Records provided

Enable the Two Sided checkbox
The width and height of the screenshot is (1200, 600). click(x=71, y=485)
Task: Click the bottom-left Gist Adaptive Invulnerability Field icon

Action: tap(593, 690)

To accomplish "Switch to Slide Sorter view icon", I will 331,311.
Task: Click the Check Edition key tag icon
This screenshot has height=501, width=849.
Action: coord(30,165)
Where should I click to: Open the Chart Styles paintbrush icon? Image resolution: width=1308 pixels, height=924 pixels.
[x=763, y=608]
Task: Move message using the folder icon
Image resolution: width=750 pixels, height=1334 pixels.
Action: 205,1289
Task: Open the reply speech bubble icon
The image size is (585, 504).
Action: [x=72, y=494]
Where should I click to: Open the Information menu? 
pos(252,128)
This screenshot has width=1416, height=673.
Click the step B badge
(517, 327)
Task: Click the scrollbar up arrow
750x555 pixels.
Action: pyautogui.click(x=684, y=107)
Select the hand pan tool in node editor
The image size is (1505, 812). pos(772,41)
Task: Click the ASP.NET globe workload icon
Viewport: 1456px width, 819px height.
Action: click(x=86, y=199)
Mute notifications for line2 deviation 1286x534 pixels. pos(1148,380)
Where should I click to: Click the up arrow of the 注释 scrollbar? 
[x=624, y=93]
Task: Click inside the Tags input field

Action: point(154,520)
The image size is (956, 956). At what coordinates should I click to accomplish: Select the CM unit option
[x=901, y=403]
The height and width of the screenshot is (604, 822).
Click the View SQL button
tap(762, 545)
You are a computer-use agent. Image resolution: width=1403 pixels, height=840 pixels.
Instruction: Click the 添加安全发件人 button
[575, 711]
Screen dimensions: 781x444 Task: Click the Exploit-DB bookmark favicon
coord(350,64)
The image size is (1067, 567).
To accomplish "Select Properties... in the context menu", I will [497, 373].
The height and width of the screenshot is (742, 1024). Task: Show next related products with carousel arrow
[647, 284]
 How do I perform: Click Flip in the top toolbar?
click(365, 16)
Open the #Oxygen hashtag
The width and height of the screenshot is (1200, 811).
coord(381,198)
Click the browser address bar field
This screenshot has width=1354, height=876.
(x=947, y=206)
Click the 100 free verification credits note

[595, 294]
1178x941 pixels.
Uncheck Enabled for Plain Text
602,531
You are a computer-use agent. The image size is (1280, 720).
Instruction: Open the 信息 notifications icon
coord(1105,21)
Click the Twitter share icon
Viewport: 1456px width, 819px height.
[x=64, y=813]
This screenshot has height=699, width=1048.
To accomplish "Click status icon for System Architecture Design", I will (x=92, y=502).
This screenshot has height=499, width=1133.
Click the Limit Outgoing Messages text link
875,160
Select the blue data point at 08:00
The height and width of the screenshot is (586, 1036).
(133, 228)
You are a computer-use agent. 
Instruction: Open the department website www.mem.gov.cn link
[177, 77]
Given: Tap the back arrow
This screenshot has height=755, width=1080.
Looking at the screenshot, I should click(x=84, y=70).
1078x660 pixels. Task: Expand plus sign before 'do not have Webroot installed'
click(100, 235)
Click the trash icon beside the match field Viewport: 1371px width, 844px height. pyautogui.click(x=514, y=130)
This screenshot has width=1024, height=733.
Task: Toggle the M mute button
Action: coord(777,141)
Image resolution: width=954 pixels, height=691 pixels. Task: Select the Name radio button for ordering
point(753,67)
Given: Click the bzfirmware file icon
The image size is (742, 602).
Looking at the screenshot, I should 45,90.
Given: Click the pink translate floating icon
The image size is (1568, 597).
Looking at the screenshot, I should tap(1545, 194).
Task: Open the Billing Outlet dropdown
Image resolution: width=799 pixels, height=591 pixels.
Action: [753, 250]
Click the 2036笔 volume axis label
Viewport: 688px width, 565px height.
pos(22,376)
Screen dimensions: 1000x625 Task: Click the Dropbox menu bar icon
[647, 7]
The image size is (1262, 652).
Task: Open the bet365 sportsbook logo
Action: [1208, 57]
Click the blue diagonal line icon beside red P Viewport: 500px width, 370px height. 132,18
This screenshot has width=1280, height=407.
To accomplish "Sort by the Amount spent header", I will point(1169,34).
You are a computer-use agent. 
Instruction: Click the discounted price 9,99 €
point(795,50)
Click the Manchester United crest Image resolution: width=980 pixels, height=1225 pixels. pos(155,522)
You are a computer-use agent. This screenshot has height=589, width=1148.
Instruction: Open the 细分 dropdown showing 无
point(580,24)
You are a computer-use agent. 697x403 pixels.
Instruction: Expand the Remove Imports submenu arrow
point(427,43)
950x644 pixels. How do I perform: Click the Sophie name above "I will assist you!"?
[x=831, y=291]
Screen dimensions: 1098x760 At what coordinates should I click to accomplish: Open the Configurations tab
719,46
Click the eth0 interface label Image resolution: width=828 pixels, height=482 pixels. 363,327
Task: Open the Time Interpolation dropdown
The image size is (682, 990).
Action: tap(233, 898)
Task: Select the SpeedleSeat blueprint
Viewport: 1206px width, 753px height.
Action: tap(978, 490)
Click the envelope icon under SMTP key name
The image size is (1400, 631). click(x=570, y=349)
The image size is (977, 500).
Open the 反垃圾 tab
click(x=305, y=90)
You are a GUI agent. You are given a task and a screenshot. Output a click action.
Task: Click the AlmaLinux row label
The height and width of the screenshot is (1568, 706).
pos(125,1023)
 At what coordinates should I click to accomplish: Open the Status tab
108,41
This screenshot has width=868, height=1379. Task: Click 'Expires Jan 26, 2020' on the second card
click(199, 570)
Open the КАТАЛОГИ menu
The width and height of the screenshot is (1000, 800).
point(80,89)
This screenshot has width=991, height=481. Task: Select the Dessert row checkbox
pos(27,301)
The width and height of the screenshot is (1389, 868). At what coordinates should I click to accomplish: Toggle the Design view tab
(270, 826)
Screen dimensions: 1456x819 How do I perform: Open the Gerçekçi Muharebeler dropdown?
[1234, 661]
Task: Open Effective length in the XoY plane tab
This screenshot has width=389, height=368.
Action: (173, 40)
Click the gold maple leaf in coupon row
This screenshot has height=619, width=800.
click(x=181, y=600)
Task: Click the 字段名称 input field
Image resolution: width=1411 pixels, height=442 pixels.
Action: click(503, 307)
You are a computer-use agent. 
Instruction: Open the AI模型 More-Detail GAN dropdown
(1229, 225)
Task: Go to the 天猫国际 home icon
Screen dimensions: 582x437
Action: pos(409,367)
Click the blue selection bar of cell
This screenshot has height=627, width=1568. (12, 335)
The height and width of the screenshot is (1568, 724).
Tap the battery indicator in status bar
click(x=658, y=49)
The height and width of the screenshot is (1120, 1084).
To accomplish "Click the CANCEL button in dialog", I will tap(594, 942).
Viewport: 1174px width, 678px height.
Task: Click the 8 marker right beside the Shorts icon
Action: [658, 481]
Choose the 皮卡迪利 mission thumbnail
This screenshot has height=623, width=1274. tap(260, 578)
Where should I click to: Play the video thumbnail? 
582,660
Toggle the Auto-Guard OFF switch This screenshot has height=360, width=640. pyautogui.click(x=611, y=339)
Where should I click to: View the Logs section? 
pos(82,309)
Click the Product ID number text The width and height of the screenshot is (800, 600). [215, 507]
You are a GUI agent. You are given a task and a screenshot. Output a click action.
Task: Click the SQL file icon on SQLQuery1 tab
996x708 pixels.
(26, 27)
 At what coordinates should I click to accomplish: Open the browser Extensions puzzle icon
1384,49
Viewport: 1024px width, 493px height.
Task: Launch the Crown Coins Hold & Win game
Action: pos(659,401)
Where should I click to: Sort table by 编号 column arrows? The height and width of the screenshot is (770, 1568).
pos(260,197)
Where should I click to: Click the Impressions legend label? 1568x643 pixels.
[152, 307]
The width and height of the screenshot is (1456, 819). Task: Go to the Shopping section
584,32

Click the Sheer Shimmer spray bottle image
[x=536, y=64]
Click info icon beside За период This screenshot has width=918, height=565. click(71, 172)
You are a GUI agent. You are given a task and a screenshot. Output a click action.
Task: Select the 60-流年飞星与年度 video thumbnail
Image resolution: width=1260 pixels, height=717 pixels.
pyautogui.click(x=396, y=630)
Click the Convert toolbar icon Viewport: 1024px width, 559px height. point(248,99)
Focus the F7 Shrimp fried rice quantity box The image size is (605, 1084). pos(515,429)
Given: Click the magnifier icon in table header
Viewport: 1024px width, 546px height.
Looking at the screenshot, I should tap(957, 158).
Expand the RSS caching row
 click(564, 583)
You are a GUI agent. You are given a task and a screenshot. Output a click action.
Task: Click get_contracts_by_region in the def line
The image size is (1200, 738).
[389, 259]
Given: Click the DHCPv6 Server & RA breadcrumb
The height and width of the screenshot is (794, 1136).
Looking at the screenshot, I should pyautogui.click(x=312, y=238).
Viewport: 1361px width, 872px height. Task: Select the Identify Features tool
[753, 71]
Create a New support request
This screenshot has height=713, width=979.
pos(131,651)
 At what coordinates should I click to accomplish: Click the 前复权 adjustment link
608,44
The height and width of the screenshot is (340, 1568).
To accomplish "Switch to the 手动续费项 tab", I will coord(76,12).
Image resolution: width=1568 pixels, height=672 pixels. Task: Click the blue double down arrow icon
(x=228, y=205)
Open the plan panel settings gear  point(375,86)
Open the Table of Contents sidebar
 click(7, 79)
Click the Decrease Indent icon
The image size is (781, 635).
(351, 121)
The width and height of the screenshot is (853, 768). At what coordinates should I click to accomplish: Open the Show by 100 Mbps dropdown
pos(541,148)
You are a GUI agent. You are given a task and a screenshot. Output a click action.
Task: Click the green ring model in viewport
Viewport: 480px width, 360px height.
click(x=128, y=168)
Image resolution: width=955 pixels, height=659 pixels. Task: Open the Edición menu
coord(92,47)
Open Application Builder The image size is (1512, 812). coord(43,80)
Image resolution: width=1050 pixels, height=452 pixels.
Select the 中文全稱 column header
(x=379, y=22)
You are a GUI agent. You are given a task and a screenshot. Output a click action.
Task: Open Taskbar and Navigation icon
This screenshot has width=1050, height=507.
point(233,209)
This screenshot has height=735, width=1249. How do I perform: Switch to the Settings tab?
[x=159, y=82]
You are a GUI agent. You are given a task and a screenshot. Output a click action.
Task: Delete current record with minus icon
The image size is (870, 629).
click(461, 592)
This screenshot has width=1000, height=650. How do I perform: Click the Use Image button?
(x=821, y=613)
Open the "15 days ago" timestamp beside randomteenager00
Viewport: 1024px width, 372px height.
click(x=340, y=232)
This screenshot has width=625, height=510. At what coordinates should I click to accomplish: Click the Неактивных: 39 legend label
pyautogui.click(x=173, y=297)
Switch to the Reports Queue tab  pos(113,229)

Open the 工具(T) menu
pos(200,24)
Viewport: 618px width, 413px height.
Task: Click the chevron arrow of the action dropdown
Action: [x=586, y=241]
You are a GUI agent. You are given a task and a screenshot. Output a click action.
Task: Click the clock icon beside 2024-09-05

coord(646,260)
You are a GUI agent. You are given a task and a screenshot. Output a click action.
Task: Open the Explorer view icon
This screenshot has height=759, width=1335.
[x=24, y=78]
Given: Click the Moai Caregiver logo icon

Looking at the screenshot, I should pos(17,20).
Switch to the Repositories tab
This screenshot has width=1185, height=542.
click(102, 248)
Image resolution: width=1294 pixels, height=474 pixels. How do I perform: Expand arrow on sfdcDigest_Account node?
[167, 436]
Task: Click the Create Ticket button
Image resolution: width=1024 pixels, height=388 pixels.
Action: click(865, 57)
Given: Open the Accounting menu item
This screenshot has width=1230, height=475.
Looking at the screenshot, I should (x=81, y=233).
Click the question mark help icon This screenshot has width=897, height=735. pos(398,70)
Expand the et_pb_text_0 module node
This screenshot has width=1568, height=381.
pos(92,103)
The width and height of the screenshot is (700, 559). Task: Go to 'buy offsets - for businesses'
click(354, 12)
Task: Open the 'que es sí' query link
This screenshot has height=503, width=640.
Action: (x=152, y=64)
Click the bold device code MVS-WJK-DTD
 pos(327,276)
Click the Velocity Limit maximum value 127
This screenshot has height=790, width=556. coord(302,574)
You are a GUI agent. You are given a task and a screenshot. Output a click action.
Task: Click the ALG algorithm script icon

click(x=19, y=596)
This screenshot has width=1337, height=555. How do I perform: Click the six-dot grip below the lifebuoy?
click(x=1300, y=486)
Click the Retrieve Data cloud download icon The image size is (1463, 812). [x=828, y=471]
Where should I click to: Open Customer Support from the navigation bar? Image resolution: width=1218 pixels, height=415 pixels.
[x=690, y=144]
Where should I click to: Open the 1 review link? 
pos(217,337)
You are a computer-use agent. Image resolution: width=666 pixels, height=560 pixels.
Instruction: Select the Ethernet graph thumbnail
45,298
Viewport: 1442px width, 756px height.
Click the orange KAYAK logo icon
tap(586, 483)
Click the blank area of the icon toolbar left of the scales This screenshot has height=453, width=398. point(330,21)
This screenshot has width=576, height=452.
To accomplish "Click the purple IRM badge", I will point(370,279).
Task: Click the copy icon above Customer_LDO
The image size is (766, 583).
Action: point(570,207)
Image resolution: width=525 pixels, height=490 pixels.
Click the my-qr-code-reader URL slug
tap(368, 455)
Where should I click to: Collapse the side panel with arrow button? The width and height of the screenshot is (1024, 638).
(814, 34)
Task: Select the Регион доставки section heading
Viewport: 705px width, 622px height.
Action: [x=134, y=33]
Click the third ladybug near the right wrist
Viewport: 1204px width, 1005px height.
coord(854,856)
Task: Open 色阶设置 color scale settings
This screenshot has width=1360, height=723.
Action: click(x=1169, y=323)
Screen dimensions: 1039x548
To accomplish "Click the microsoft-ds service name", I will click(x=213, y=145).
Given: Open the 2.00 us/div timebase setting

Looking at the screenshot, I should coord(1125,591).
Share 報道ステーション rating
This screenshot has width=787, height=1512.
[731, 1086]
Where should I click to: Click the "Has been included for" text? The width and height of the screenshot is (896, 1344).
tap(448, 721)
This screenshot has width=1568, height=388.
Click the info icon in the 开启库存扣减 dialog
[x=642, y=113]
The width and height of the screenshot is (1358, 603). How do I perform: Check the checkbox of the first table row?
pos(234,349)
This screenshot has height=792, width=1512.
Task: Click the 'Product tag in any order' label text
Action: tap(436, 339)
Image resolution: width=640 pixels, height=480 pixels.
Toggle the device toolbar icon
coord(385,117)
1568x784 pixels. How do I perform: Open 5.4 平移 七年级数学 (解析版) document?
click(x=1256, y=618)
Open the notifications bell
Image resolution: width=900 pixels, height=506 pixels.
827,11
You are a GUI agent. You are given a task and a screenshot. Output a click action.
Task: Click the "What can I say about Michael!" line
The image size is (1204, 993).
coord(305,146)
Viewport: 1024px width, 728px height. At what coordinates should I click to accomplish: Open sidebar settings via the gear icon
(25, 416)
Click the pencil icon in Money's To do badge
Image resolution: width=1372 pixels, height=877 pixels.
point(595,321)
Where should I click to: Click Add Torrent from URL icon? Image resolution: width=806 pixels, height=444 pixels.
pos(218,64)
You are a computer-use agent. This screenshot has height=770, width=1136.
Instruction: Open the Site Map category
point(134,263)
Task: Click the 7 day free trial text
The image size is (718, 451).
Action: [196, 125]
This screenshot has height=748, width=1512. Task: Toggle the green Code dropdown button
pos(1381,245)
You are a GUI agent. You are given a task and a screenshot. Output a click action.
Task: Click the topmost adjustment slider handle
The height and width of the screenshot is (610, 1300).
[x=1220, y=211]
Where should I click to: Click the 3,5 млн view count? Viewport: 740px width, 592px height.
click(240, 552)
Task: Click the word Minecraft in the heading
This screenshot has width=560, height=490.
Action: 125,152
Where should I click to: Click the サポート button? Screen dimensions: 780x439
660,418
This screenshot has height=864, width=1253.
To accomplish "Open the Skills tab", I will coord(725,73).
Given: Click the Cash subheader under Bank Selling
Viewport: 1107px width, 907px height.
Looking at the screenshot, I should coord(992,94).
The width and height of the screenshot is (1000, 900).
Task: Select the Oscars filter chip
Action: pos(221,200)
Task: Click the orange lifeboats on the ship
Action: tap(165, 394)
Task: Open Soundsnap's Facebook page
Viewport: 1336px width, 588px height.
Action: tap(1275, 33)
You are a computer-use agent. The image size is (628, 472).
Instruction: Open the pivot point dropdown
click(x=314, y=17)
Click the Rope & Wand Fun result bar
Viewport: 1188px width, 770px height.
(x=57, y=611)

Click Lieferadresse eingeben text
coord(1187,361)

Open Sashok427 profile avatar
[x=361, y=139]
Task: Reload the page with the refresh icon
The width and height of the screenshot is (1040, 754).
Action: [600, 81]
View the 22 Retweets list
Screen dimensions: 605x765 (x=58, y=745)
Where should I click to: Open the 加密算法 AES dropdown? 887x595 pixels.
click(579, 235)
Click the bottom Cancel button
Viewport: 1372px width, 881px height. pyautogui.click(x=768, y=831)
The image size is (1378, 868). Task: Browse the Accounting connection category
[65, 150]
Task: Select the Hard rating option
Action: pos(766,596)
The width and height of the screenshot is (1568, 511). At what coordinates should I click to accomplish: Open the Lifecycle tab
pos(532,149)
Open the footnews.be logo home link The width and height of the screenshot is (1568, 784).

How to complete this task
Return a copy of each line in the entries that carries the string "Create".

Task solution
Create a New support request
Task: Click the Create Ticket button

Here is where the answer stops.